Just recently, a 17 year-old Chinese athlete, Qing Wenyi, died at a training camp. They believe that that was from state-sponsored drug taking. She will be one of many athletes who we will never hear about, who have no choice about this, but sport is their way to a better life. If it is a choice between taking drugs and potentially ending up in prison, the athletes will make the choice in front of them.

In paralympic sport this is not such an issue, although this week a Russian athlete, Alexander Zverev, has been banned for a nine-month period for taking cannabinoids. It is very expensive to successfully dope competitors involved in paralympic sport, and paralympic sport does not have the money to do that.
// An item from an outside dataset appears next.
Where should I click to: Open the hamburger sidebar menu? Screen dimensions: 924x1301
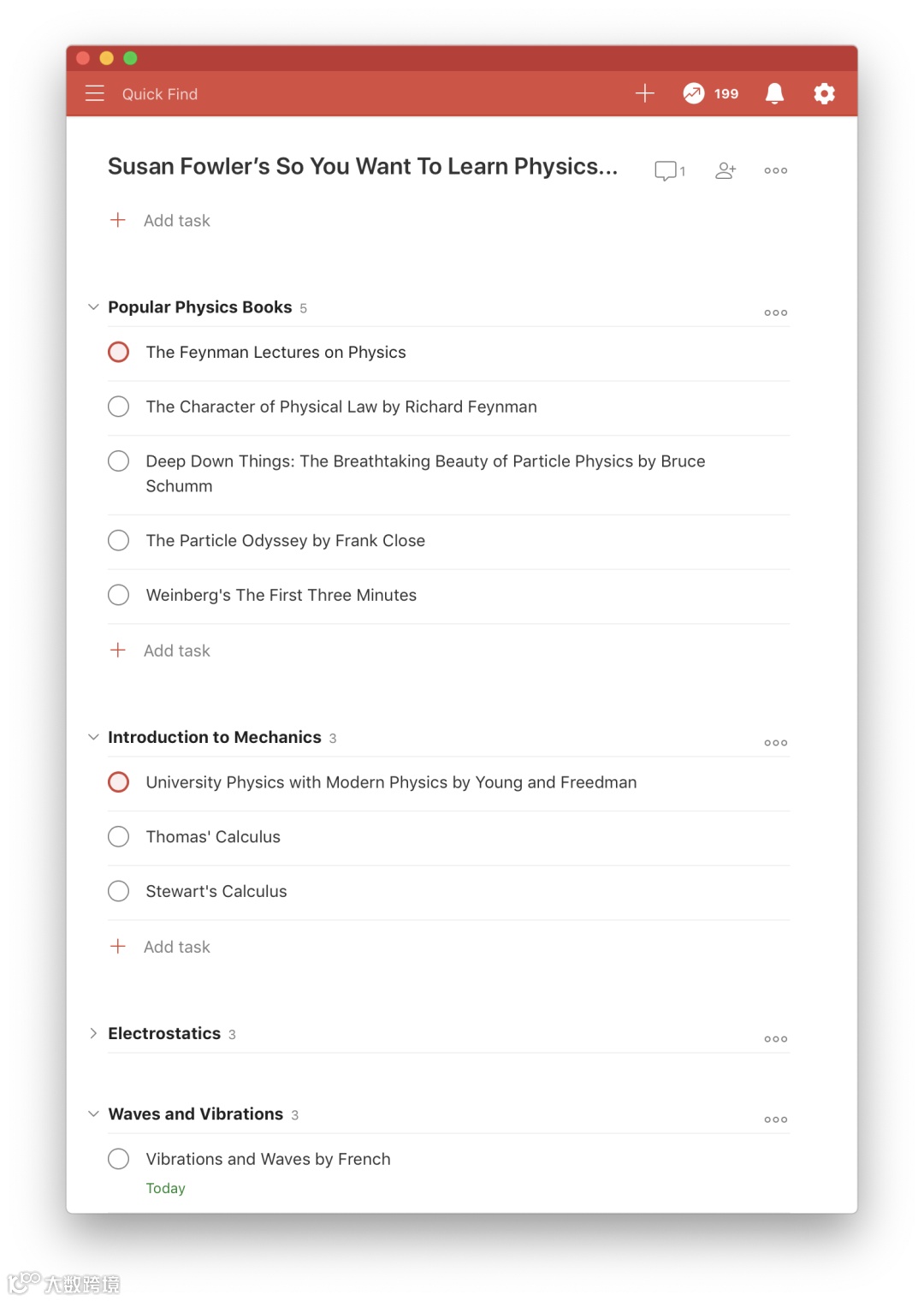pyautogui.click(x=95, y=93)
However, as more money moves into paralympic sport, that may become more of an issue. The issue in paralympic sport is around cheating classification. The difficulty is that athletes are divided into different classes based on their level of impairment. Athletes will fall one side of the line or the other, and it is not as clear cut as just breaking the rules.

On 12 October this year, as reported in Inside the Games, a web-based newsletter, the IPC issued a statement about what it calls intentional manipulation and said that it,

“is in grave danger of undermining the credibility”,

of paralympic swimming. This statement refers just to swimming but I am sure there are issues in other sports. An email seen by Inside the Games, sent from the IPC chief executive Xavier Gonzalez to national paralympic committee and national federation presidents, outlines the threat posed by intentional manipulation. The email entitled, “Athlete/Support Personnel Conduct during IPC Swimming Classification” states that this is a “serious issue”. The email continues,

“we believe we have witnessed, and have heard of, a number of cases of alleged intentional misrepresentation during the classification evaluation process of athletes”.
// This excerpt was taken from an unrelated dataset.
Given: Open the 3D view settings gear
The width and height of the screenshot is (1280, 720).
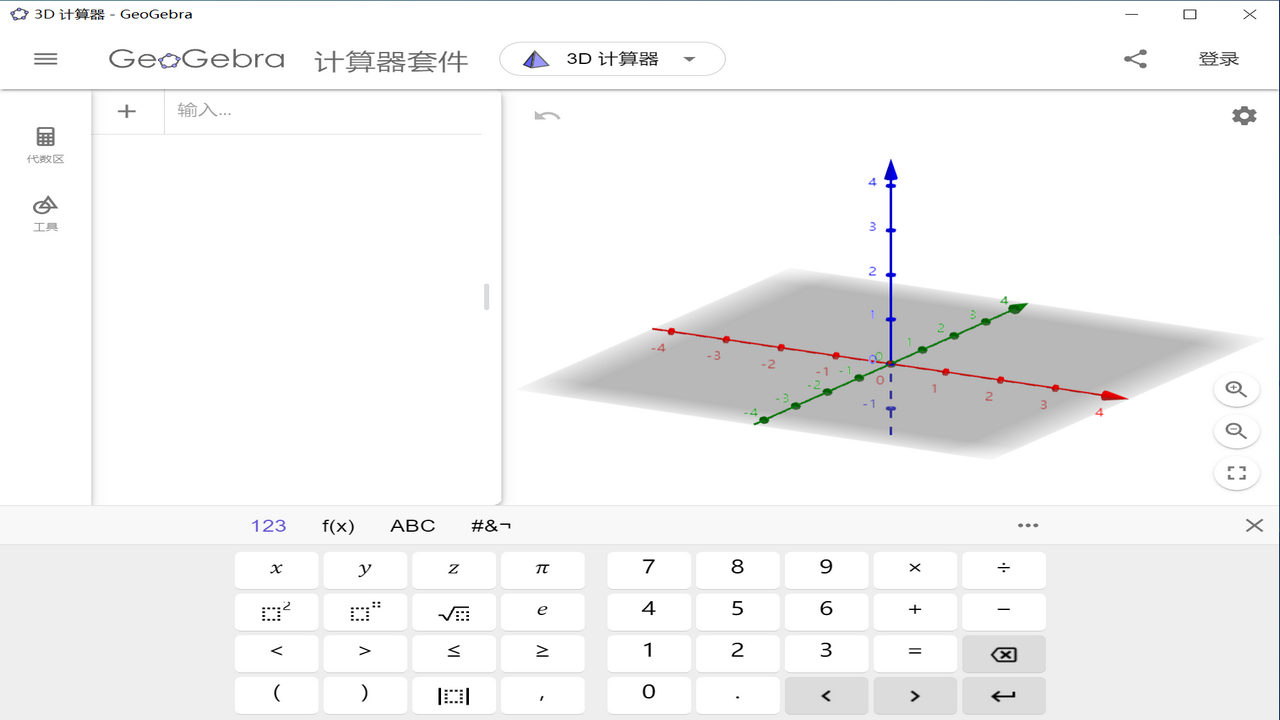Looking at the screenshot, I should (1243, 115).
This has a massive effect on the sport but did not warrant front page news or much reporting in the sports press. The email continues:

“Wherever IM takes place it strikes at the heart of fair play, threatens the concept of excellence in Para-sport, and goes against the requirements of the IPC Classification Code and the classification rules of IPC Swimming”.

However, there is no penalty. If an athlete gets moved, nothing happens to the country or to the athlete. For me that has serious implications for the future of paralympic sport because some countries will seek to move athletes into a classification which will better aid their performance. I believe that it is a responsibility of sport in the UK to ensure that athletes are correctly classified. We only have to look back to the 2000 Paralympics, when the Spanish basketball team pretended to have learning disabilities. It turned out that most of them were journalists. They cheated the classification with the result that a group of learning disabled athletes got thrown out of the sport. That has a huge impact on the wider sport and is very disappointing.
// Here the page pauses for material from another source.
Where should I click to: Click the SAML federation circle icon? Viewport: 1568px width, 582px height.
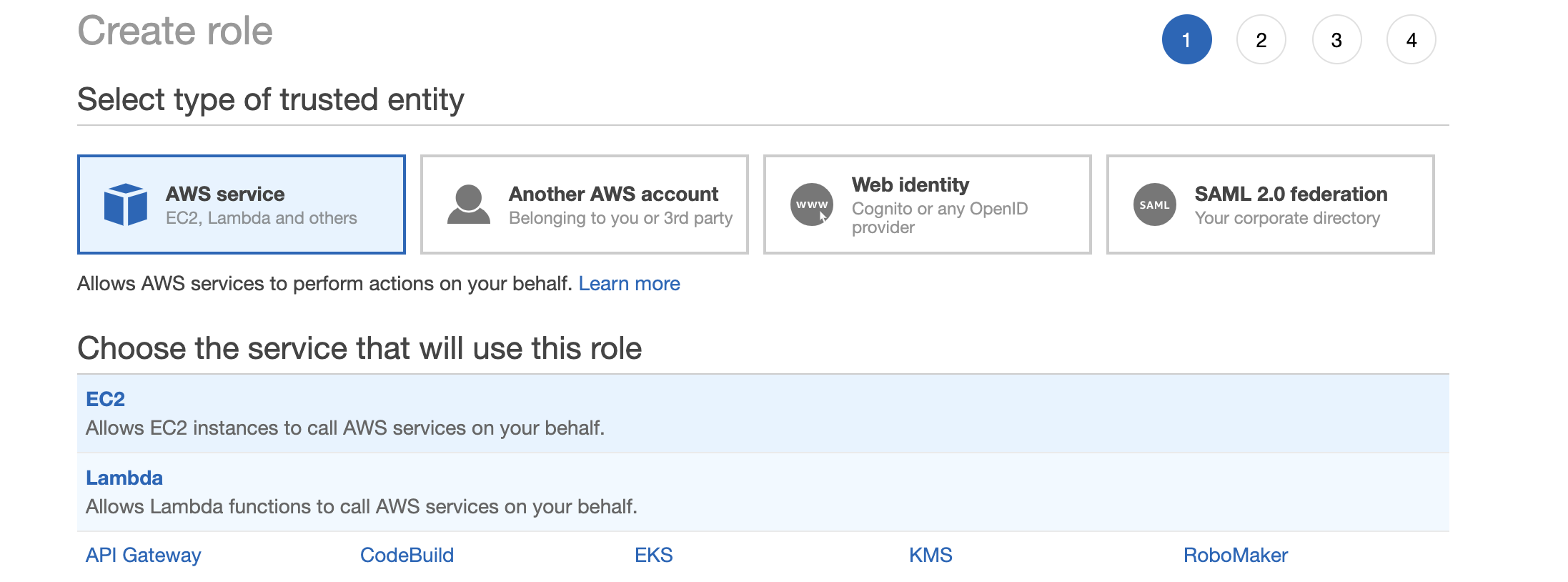click(1154, 204)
In this country we have UKAD, which is under the threat of a funding cut. We should ensure that it receives greater support. The noble Lord, Lord Lord Moynihan, was right to talk about WADA’s independence. At the moment it is too closely tied up and it is impossible to find a way through. We have to have an independent body. So my question to the Minister is: can the Government guarantee that appropriate funding will be made available to UKAD to ensure that it is able to do the necessary testing? Will Her Majesty’s Government consider criminalising the use of performance enhancing drugs?

I also believe strongly that athletes should be rehabilitated. We should not just penalise them. But now is the time when we have to take a much tougher stance or this will carry on and in another year, five years or 10 years we will have more front page headlines on this issue and it will never end.